Kapitel 2.4: Mangelndes Urvertrauen, Rastlosigkeit und Unverbundenheit sind typische Merkmale vieler Menschen in der westlichen Zivilisation. Dies ist Resultat einer gewachsenen „Erziehungs“kultur, die bereits im Kleinkindalter vieles von dem zerstört, was wir zum Leben brauchen.
Kapitel 2.5: Unsere stark ausgeprägte Aggressivität ist nicht „böse“, sondern hat den Zweck der Arterhaltung. Liebesfähigkeit und Aggressivität sind untrennbar miteinander verbunden. Dennoch kann unsere hohe Aggressivität zu einer Sackgasse der Evolution werden.
Kapitel 2.6: Rechtsradikalismus, Ausgrenzung und die Suche nach Sündenböcken sind Ausdruck eines fehlgeleiteten Revierverhaltens und sind vielfach instrumentalisiert worden. Was können wir als Gesellschaft tun, um diesen Tendenzen Einhalt zu gebieten?
Kapitel 2.7: Gewalt sät Gewalt. Ein Krieg ist nicht vorbei, wenn der Friedensvertrag geschlossen wird. Die Folgen wirken nicht über Jahrzehnte nach, sondern über Jahrhunderte. Traumatisierungen werden dabei mittels „Erziehung“ auf die nächsten Generationen übertragen. Aggressivität und Gewalt dienen in Krisenzeiten der Arterhaltung, aber sie verhindern Differenzierung und damit das Erreichen einer höheren Entwicklungsstufe.
Kapitel 2.8: Unsere geistige Entwicklung hat uns Bewusstsein und Individualität gebracht, aber auch das Mitgefühl gestärkt. Der letzte große Entwicklungsschub begann mit der Renaissance und hat zu unserer heutigen Gesellschaft geführt. Grundlage war die Verbreitung der Erkenntnis von Ursache und Wirkung. Dies hat nicht nur unsere Technologie ermöglicht, sondern auch zu großen Verwerfungen geführt – in der Psyche jedes Einzelnen.
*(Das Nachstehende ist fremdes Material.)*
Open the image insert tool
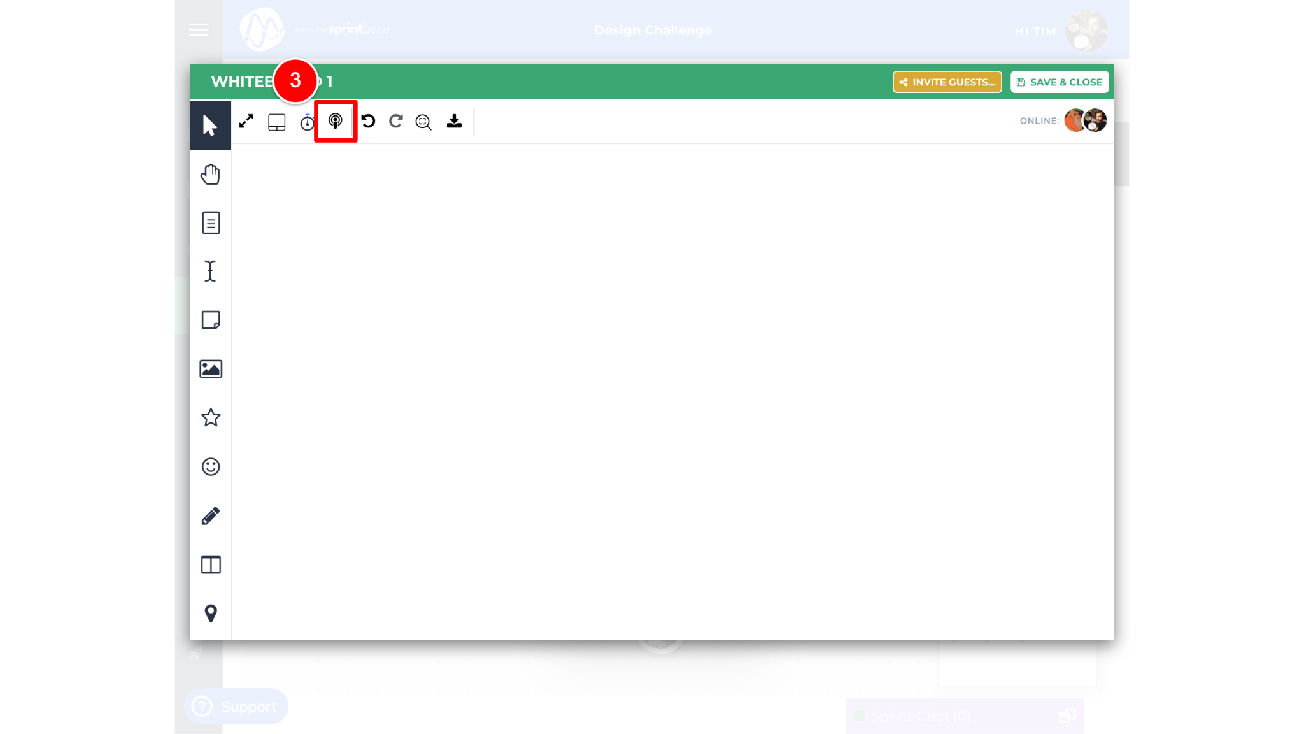The image size is (1304, 734). [x=211, y=369]
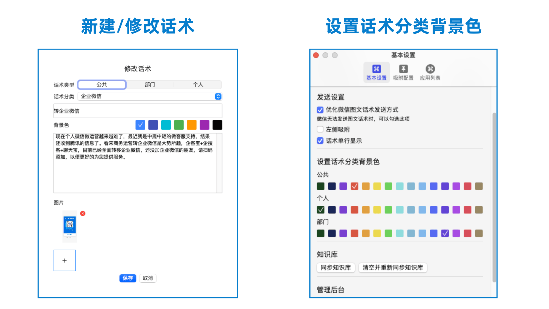The image size is (549, 309).
Task: Click the red window close dot
Action: pyautogui.click(x=316, y=55)
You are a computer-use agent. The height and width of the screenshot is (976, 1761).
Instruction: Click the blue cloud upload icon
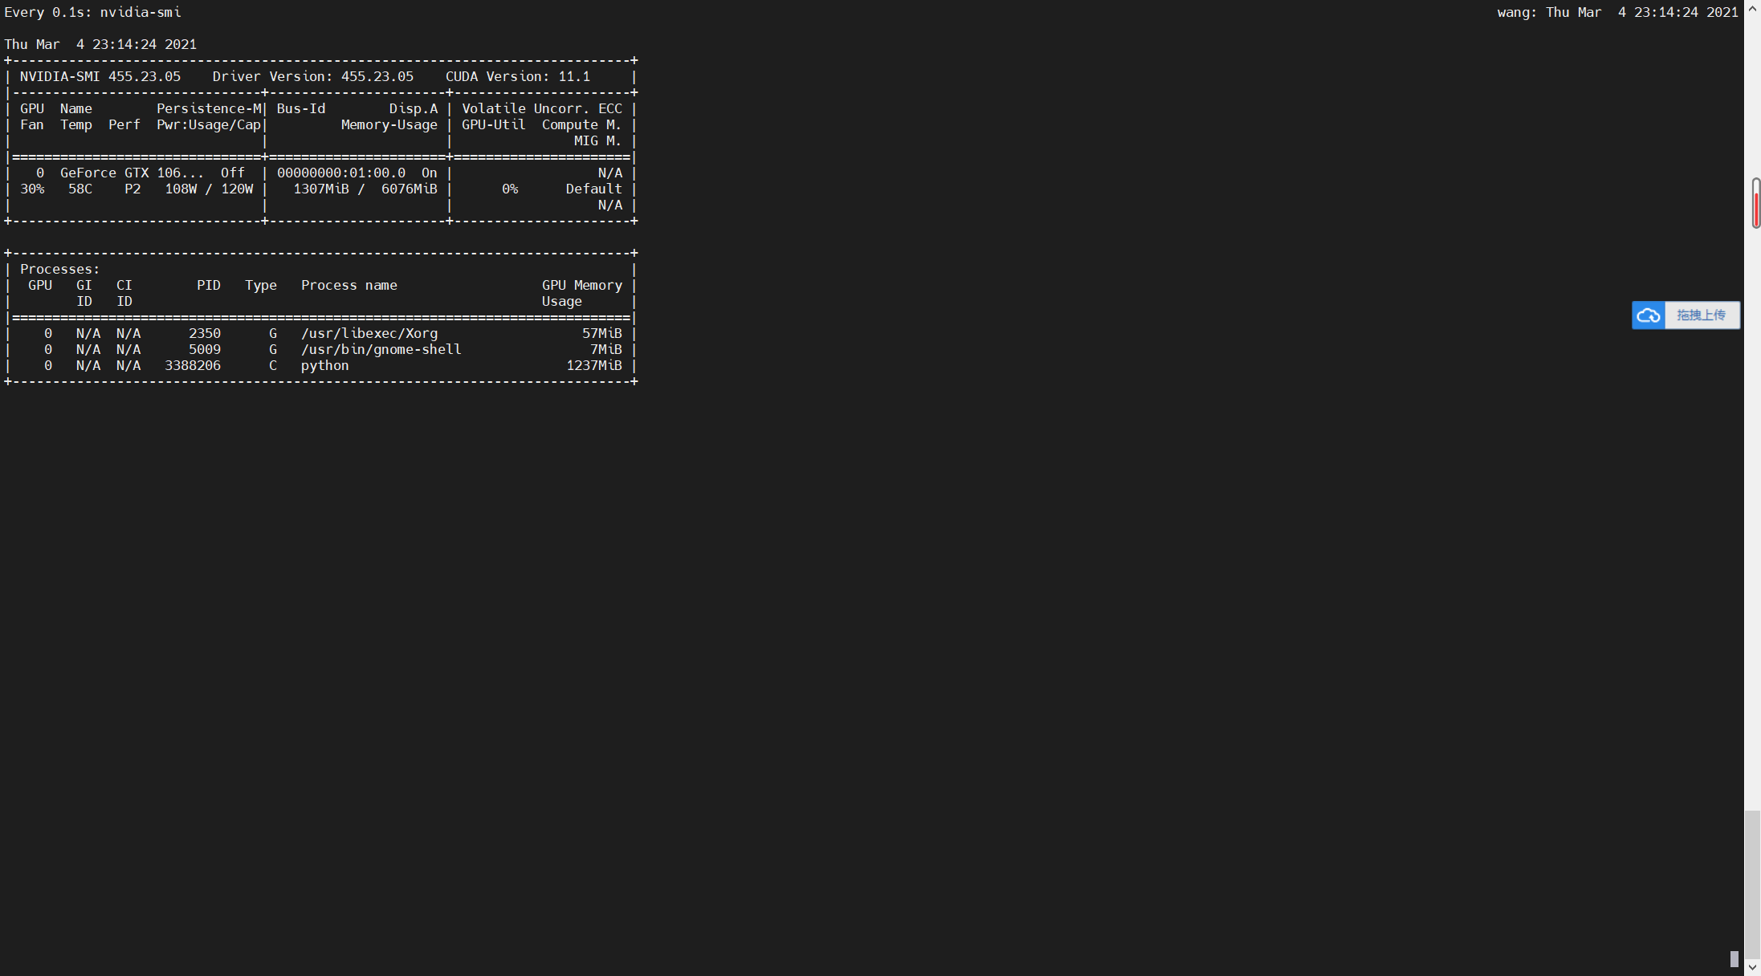point(1650,315)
Die Individualisierung hat zu Entfremdung geführt und hatte ihren Höhepunkt in den Weltkriegen.
Kapitel 2.9: Alle unsere Eigenschaften erfüllen einen Zweck. Wir sind von Natur aus richtig. Wir müssen nicht verbessert werden, um lebensfähig zu sein. Wir tun nichts grundlos. Statt Handlungen anderer als gut oder böse zu bewerten, sollten wir sie zu verstehen versuchen. Wir machen Fehler. Wir sind verschieden. Erlaubt ist, was keinem schadet. Wir sind auf dem Weg zur Freiheit.
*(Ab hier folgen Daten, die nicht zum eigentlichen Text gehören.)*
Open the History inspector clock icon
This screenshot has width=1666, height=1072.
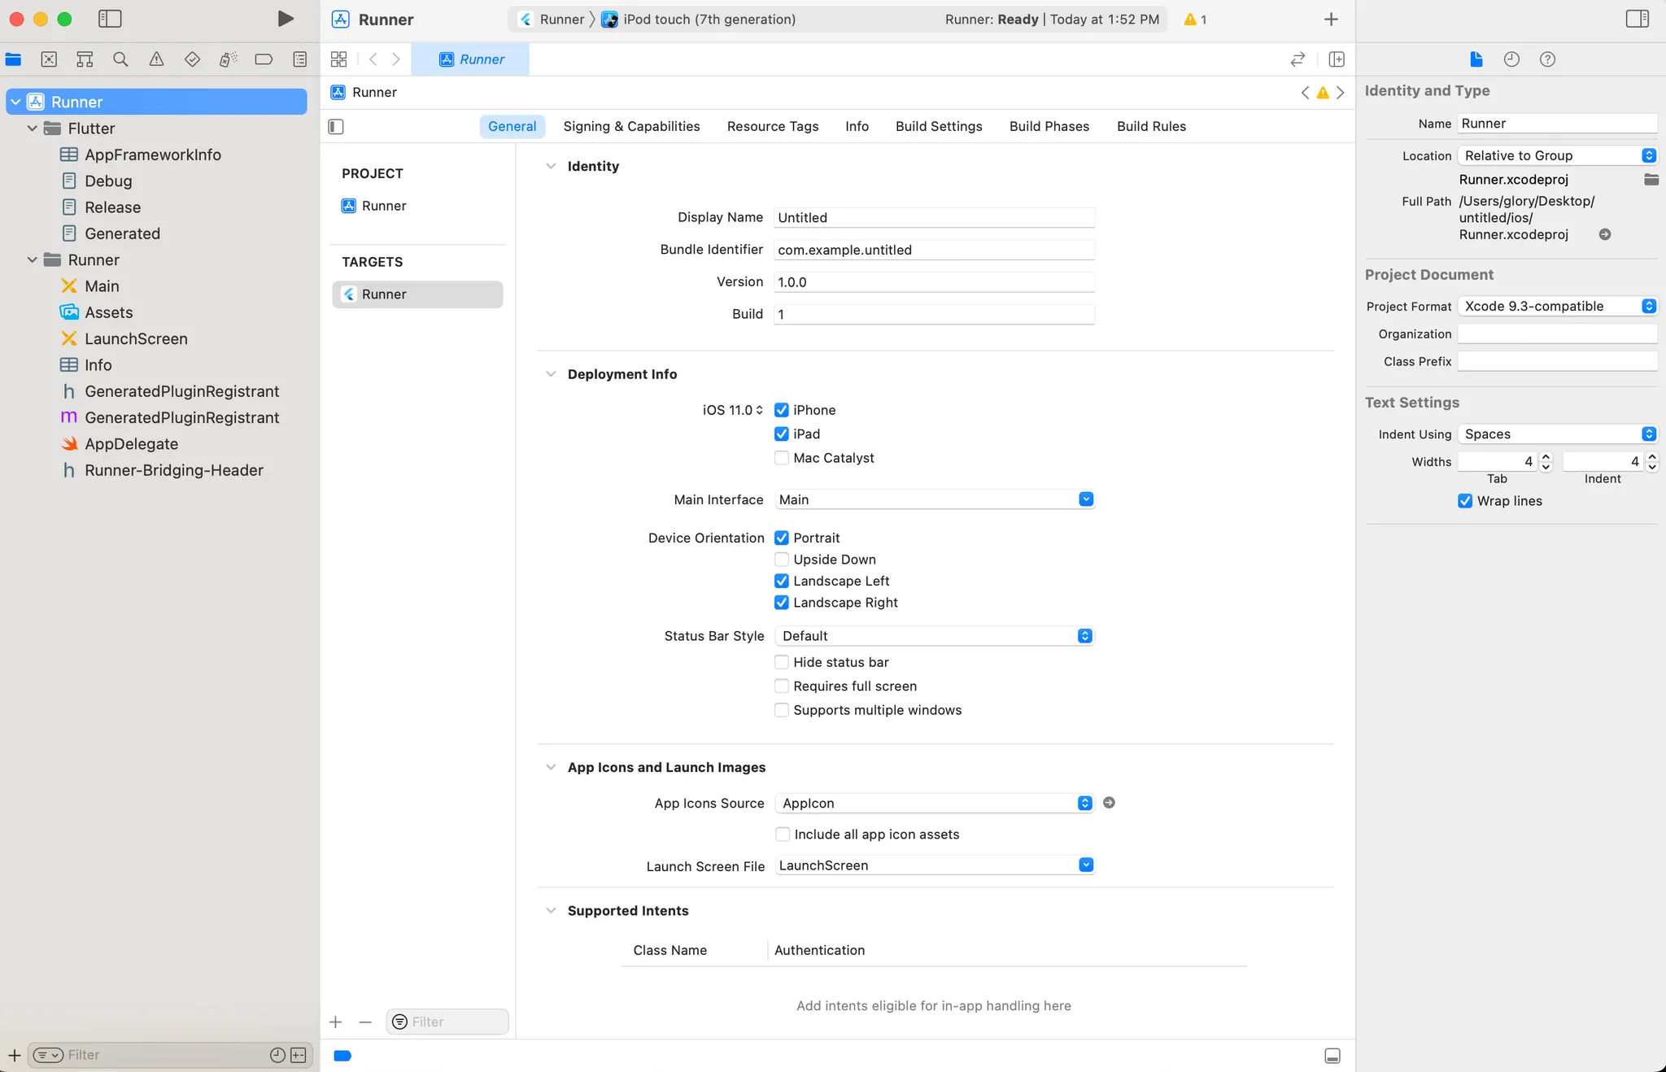(x=1511, y=59)
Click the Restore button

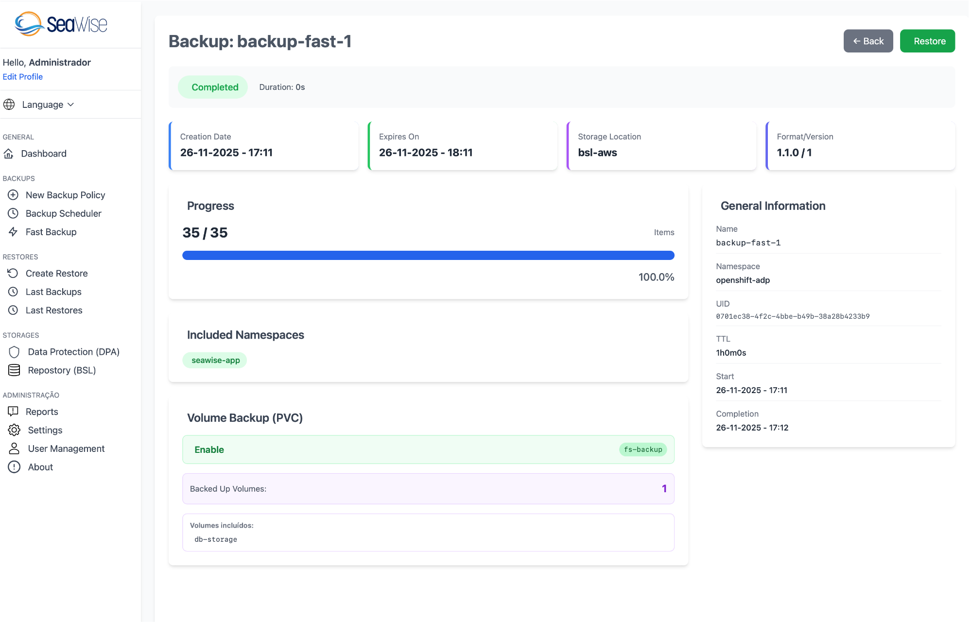pyautogui.click(x=927, y=41)
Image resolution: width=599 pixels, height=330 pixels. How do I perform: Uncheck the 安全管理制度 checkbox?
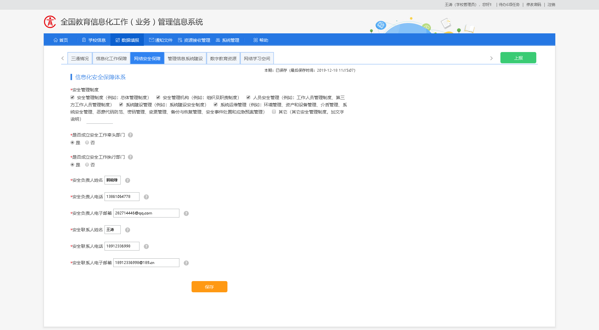pyautogui.click(x=72, y=97)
Kapitel 3: In unserer Zeit haben sich eine Menge Missstände angesammelt, die wir beseitigen sollten, weil sie sonst uns beseitigen.
Kapitel 3.1: Unser Energie- und Ressourcenverbrauch ist immens. Die Maßnahmen zur CO2-Reduktion greifen viel zu kurz. Unsere Wirtschaft setzt nach wie vor auf Transporte. Wir verbrauchen jegliche Natur um uns herum. Dies können wir nicht unbegrenzt so weiter betreiben.
Kapitel 3.2: Wir können unseren Wohlstand steigern und die Umwelt und die Ressourcen schonen, indem wir weniger wegwerfen. Nebenbei müssen wir dann auch weniger arbeiten.